> **ASSIGNMENT**:
Go through the lines below and copy each one that holds the string "screenshot".

> **MATERIAL TO PROCESS**:

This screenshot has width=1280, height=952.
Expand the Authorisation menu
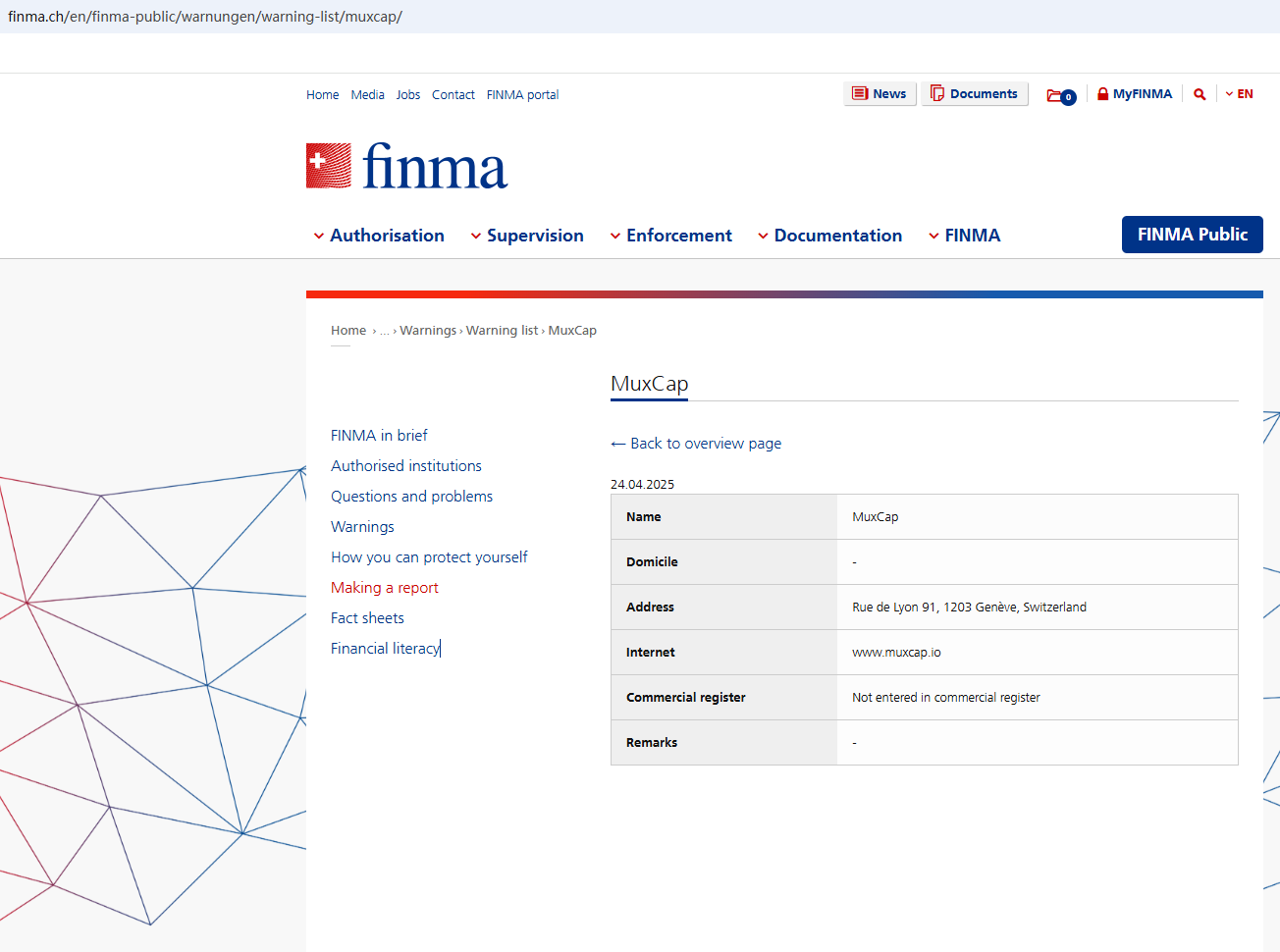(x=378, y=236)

--

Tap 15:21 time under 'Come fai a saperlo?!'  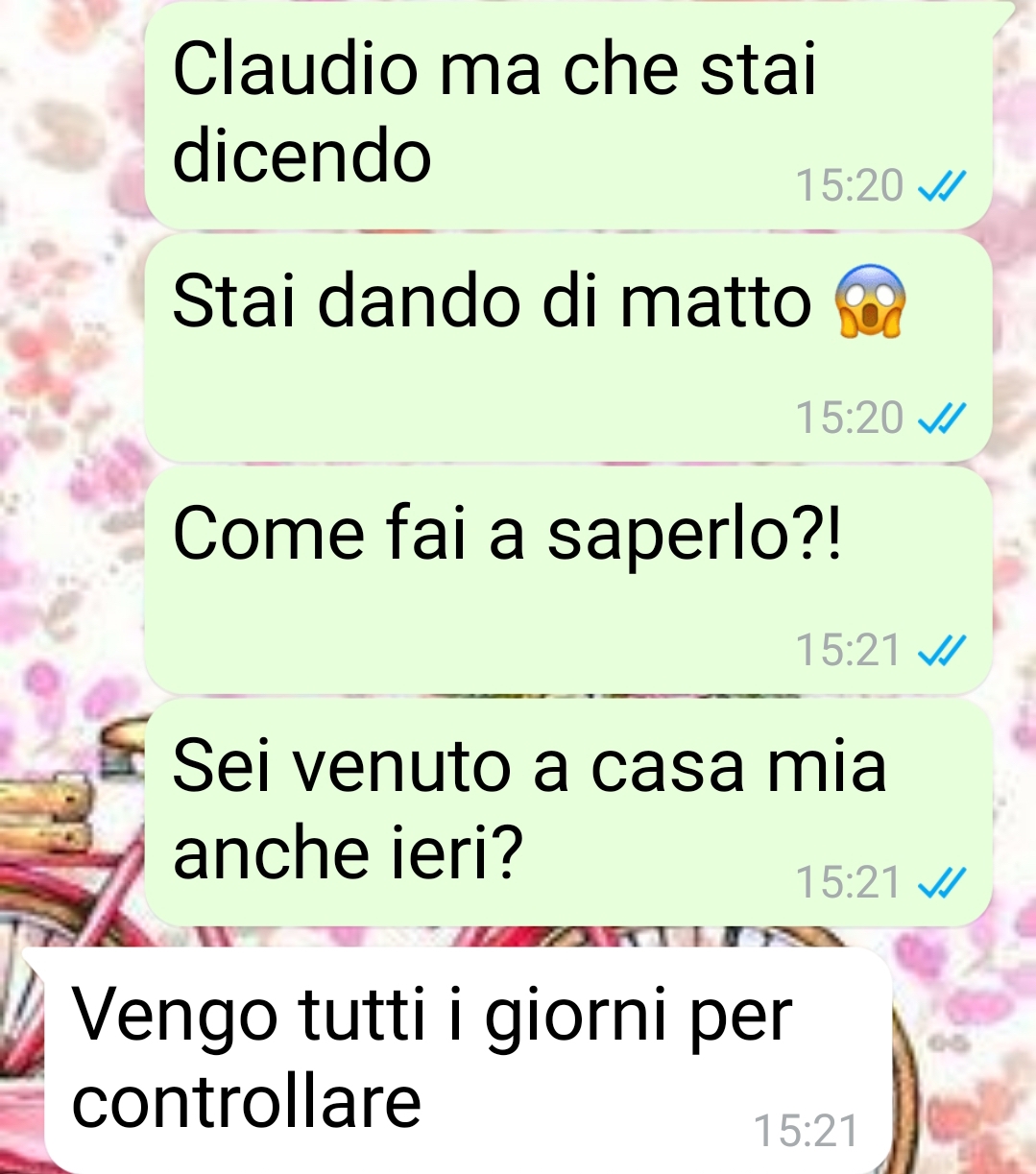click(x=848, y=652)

---

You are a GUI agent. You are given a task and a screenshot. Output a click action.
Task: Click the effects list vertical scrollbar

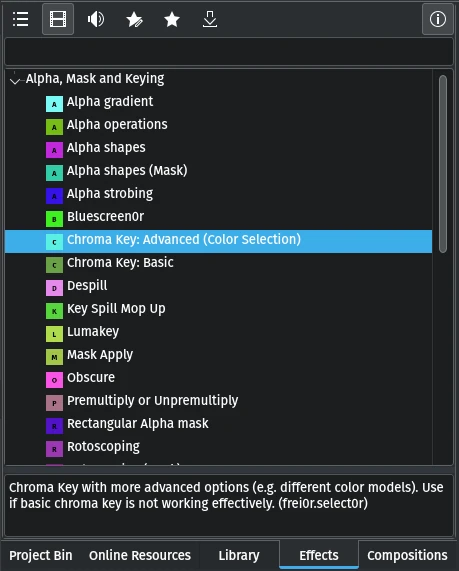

> **OUTPUT BELOW**:
This screenshot has width=1280, height=952.
You are a GUI agent. You are given a task and a screenshot. Output a click action.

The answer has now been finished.